While driving around IGNCA we saw this magnificent gate and instinctively parked outside. This was the last day of the aforesaid festival and we were stunned at the grand but aesthetic environment that had been created. The fair area was divided in pavilions depending upon various parts of India. South, east, north east and Delhi.
The pavilions carried stalls selling handicrafts and handloom items of the region. There were performers rendering various folk arts by way of impromptu performances.
Next we wish to mention the huge food court that had been setup. There were roughly fifty stalls selling food from all over India.
Some of the items from example Assam or Nagaland were really exotic. They had setup tables for the diners. Additionally that whole ground was laid with carpets for people to sit and eat on the ground.
No fair is complete without having the food from the fair.

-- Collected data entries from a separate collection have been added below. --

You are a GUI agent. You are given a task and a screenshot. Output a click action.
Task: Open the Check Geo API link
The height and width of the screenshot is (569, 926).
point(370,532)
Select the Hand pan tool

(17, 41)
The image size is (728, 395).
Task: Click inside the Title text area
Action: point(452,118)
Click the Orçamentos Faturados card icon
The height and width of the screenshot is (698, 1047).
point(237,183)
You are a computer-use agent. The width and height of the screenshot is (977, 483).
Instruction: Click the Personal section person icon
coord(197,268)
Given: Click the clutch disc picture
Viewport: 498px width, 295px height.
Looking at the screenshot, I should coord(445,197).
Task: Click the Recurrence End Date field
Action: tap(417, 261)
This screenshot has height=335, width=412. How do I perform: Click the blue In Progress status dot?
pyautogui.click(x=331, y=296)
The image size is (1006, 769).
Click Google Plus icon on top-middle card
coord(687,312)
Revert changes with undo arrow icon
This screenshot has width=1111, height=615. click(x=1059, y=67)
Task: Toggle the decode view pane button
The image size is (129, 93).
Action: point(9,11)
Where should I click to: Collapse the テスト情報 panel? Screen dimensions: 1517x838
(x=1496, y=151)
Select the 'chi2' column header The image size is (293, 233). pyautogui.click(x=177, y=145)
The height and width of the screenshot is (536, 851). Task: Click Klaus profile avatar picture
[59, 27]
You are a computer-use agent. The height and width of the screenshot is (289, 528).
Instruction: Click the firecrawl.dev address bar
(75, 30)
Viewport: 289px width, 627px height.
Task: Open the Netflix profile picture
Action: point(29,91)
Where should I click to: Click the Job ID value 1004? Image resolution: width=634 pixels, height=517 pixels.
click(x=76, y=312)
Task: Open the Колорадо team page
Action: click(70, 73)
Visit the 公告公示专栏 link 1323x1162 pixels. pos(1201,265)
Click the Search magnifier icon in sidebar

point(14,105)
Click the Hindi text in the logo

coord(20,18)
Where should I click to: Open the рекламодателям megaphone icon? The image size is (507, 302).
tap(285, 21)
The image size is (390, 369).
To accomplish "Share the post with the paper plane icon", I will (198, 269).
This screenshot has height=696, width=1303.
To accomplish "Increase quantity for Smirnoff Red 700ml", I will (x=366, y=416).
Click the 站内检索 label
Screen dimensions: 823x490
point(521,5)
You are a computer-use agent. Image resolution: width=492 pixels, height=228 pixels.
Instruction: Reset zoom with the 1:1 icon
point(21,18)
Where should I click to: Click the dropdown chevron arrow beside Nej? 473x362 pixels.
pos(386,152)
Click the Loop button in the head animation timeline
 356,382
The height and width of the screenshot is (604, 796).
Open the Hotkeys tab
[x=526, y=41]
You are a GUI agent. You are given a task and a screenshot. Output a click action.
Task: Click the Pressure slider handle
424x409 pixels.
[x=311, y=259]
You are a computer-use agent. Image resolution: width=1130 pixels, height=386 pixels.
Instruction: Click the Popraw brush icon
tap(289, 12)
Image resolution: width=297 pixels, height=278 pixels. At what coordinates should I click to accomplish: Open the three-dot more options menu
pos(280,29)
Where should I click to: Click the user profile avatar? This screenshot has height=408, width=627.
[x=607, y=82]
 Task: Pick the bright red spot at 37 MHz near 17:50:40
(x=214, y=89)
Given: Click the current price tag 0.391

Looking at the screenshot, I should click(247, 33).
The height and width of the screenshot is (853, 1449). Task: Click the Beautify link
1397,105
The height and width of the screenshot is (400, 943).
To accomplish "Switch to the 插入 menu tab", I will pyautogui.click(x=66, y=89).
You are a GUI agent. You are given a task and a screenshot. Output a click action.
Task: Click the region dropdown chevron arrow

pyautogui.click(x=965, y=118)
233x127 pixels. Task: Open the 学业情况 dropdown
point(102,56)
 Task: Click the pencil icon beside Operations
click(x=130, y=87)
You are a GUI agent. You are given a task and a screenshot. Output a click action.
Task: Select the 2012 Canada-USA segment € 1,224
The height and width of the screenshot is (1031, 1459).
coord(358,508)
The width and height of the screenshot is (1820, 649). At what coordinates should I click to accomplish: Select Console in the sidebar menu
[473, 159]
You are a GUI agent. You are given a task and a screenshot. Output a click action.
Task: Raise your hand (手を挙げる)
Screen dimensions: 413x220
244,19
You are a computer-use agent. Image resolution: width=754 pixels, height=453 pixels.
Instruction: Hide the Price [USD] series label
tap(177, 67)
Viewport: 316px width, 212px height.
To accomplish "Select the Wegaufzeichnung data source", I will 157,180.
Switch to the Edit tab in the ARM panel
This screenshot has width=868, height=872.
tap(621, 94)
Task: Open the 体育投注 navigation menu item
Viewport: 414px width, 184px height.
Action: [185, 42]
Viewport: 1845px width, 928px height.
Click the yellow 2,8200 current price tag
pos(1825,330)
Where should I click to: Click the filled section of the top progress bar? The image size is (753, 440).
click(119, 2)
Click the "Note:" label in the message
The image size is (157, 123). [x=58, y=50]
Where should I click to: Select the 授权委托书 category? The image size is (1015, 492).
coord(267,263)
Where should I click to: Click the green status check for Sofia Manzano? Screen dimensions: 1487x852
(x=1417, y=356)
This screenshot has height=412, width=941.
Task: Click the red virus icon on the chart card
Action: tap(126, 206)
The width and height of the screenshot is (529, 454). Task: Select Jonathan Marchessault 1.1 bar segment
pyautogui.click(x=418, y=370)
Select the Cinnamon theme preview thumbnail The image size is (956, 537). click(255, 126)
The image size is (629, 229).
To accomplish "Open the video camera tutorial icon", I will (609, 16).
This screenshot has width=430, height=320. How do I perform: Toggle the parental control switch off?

We had freshly made appam and stew from Kerala Stall.
Along with that we couldn’t resist having Amritsari Naan platter from Punjab. Spicy and loaded with butter, this made our Mela experience even more sumptuous.
At the other end of IGNCA there was a huge stage that had been erected for cultural programmes each evening. On the first day they had Gurdas Maan. On the concluding evening we watched a Pungachoam performance as well as a sufi concert by Wadali brothers.
We admit with a lot of happiness that we stand corrected about government initiatives.